### TASK DESCRIPTION
The answer must consist of every line below containing "field".

### MATERIAL TO PROCESS
=== Section Start ===
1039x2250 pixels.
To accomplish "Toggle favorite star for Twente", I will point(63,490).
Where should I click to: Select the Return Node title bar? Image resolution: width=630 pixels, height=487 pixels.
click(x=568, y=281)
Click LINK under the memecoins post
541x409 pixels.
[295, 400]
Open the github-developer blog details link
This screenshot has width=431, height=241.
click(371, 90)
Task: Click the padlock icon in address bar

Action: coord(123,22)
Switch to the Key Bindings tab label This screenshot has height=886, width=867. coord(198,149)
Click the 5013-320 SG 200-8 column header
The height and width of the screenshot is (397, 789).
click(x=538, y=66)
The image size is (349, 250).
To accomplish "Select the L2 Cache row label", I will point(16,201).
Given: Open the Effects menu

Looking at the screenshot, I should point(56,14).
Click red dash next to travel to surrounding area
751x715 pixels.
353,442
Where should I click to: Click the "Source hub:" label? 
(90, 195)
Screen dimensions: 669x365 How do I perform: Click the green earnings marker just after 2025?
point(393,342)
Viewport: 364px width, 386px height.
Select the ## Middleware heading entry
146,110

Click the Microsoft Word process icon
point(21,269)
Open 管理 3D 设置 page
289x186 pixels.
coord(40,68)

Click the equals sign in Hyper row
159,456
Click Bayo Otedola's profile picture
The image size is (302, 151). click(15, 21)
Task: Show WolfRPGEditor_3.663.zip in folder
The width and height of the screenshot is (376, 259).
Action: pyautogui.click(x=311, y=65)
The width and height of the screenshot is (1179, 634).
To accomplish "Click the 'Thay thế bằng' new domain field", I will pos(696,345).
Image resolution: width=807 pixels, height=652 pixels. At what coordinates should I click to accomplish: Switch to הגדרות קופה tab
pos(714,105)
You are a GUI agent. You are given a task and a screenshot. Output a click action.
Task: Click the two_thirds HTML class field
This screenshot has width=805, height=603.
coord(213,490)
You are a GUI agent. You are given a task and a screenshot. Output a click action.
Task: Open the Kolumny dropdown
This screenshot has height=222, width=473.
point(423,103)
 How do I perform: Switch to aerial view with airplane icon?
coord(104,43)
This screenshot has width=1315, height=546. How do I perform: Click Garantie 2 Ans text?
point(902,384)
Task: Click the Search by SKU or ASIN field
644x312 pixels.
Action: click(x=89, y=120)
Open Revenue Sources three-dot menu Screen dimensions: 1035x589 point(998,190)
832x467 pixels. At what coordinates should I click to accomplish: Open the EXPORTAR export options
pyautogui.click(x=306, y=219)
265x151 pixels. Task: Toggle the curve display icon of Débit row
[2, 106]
=== Section End ===
### RESPONSE
To accomplish "Click the 'Thay thế bằng' new domain field", I will pos(696,345).
Task: Click the two_thirds HTML class field
Task: Click the Search by SKU or ASIN field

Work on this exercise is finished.